Can You Judge a Book by Its Cover? (and why the answer doesn’t really matter)

Chances are, even if you don’t know a megabyte from a mosquito bite, you use a computer to access information on a daily basis.

This landscape of digital information has affected almost every aspect of modern life, especially the way we seek information about potential purchases or business relationships.  News of publishers closing their doors as the internet replaces traditional forms of print has become a sign of the times.

These events have lead many prognosticators to declare print a ‘dead’ medium, but recent trends suggest that print is not dead. It’s not even dying. It is, however, evolving.

While we may be turning to the web for instant gratification on world news and events, businesses are finding that the tangible qualities of a printed piece lend a sense of legitimacy and permanence in a world of intangibles.

The demand for traditional commercial printed pieces, brochures, sell sheets, catalogs and corporate identity materials, has remained steady through the digital revolution, though current trends point to smaller quantities facilitated by digital presses that specialize in customizable short runs.

Savvy businesses are taking advantage of the combined power of print and technology to create marketing messages personalized to individual recipients. This form of 1-to-1 marketing has reduced the cost per piece while increasing the effectiveness of direct marketing efforts and allowing for levels of creativity never dreamed of by yesterday’s business professionals.

Digital printing is filling the niche for customization, quick turnarounds, low quantities and small budgets, but nothing will totally replace traditional offset printing for high-quality printed products. Brand conscious companies realize their corporate identity is reflected in their printed materials and a professional appearance is more important than saving pennies per piece.

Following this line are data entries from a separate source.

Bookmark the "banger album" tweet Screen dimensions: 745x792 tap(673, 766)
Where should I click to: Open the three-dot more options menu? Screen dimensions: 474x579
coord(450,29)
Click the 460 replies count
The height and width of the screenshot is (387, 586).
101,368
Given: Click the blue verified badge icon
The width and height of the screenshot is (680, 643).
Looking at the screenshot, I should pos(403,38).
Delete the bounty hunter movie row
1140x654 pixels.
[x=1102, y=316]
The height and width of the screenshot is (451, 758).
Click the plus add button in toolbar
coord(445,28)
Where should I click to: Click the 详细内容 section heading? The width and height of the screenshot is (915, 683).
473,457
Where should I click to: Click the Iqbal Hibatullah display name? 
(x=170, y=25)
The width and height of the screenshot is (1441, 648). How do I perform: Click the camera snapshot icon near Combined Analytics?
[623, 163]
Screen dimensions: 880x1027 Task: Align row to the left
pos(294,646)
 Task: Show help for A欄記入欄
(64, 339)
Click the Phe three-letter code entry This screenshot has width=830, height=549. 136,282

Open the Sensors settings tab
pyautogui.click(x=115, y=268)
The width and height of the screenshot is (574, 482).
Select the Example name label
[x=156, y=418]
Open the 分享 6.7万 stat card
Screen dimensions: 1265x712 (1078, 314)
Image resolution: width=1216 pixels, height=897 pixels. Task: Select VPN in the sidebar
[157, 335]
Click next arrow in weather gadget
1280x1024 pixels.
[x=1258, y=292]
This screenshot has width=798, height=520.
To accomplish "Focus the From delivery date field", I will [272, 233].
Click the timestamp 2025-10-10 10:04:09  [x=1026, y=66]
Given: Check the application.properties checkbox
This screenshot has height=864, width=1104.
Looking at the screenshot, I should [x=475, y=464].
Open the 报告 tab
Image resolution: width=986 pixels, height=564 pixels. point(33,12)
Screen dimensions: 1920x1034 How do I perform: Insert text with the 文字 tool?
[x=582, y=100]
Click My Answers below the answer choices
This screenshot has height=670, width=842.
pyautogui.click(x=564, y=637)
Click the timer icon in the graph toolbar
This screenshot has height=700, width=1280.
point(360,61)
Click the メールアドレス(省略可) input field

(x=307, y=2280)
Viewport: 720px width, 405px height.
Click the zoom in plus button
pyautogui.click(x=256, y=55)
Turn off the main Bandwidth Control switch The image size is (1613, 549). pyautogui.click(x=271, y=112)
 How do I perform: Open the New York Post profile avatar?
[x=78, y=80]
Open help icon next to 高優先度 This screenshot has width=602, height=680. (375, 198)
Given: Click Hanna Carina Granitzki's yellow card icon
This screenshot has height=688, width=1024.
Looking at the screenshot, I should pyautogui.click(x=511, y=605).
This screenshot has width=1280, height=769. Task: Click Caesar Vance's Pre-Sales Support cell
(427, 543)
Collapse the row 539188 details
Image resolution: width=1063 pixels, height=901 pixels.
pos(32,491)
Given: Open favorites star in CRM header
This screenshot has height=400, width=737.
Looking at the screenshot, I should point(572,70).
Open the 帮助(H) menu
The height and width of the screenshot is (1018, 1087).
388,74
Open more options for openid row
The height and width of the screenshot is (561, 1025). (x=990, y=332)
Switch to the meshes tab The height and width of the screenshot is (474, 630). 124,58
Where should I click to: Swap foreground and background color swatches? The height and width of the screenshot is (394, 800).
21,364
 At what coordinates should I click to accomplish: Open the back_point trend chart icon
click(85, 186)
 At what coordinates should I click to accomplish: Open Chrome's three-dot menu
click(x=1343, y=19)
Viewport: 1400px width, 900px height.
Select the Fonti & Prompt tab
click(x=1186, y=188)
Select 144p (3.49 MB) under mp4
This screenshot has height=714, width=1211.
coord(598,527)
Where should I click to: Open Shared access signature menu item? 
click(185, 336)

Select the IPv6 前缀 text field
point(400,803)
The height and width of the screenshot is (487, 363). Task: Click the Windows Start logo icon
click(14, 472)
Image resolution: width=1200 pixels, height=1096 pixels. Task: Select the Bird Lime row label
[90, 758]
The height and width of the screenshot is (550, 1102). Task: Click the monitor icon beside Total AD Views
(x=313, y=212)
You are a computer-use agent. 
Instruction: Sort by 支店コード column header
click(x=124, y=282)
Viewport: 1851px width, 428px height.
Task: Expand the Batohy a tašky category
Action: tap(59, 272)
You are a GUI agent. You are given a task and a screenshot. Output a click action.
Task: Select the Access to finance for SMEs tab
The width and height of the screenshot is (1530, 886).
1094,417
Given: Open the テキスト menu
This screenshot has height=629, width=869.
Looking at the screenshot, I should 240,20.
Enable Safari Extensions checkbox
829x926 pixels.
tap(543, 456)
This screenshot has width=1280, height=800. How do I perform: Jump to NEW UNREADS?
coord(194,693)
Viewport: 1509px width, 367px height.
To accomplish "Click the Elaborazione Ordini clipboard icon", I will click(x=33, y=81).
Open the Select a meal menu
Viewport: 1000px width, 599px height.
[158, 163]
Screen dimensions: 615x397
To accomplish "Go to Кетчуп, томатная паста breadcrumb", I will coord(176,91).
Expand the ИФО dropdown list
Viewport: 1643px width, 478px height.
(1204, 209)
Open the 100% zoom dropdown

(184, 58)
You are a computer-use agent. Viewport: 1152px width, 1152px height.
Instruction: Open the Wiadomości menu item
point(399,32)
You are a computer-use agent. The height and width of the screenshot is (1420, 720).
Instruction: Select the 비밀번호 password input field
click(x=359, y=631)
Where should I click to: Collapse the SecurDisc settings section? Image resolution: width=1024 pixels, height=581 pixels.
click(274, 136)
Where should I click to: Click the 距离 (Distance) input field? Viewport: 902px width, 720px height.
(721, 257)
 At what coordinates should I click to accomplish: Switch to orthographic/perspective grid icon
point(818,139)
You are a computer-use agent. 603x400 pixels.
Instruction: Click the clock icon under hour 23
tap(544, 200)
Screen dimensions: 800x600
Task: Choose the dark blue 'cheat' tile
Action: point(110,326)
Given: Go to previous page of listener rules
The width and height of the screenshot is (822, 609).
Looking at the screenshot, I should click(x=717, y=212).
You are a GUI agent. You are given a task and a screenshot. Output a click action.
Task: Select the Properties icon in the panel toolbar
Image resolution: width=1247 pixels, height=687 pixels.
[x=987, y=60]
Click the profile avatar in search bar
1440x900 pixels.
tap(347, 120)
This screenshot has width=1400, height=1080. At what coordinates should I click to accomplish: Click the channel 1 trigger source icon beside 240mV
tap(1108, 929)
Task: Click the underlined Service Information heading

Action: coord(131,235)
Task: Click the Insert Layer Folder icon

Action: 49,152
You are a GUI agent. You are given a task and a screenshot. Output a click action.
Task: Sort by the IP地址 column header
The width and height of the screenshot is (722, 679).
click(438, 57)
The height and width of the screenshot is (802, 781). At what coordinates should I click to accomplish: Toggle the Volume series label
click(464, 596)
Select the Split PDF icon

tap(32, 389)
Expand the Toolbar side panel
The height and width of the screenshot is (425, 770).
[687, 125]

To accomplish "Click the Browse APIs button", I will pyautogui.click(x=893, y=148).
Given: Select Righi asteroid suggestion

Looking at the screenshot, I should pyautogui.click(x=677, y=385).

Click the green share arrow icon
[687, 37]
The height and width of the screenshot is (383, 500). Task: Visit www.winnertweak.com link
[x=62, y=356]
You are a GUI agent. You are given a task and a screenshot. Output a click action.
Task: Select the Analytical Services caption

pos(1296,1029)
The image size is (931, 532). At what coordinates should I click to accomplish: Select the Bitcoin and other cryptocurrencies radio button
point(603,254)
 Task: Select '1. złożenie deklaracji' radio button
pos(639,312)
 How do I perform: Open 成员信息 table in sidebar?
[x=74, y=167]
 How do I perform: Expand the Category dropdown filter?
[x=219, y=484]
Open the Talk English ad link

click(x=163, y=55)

Offset printing is still the medium of choice for high-quality color reproduction, paper selection options and special effects like embossing, foiling or die-cutting.

How important is first impression to a company?

Retailers have long known that attractive packaging can help sell products. In today’s marketplace, creative packaging can actually lead the purchase decision. Why else would anyone pay $3.00 for $0.10 worth of peppermints? Because great looking, creative printed pieces increase perceived value.

So, can you judge a book by its cover?

The truth is that it doesn’t matter because people do, everyday. More than ever, the physical attributes of printed pieces affect the way consumers feel about the products and services they are considering. With more options than ever, printing and packaging can help businesses connect with their customers in new and creative ways.

So, what of the news of the ‘death’ of print?

It seems that those reports, as Mark Twain observed upon hearing news of his own demise, “have been greatly exaggerated.”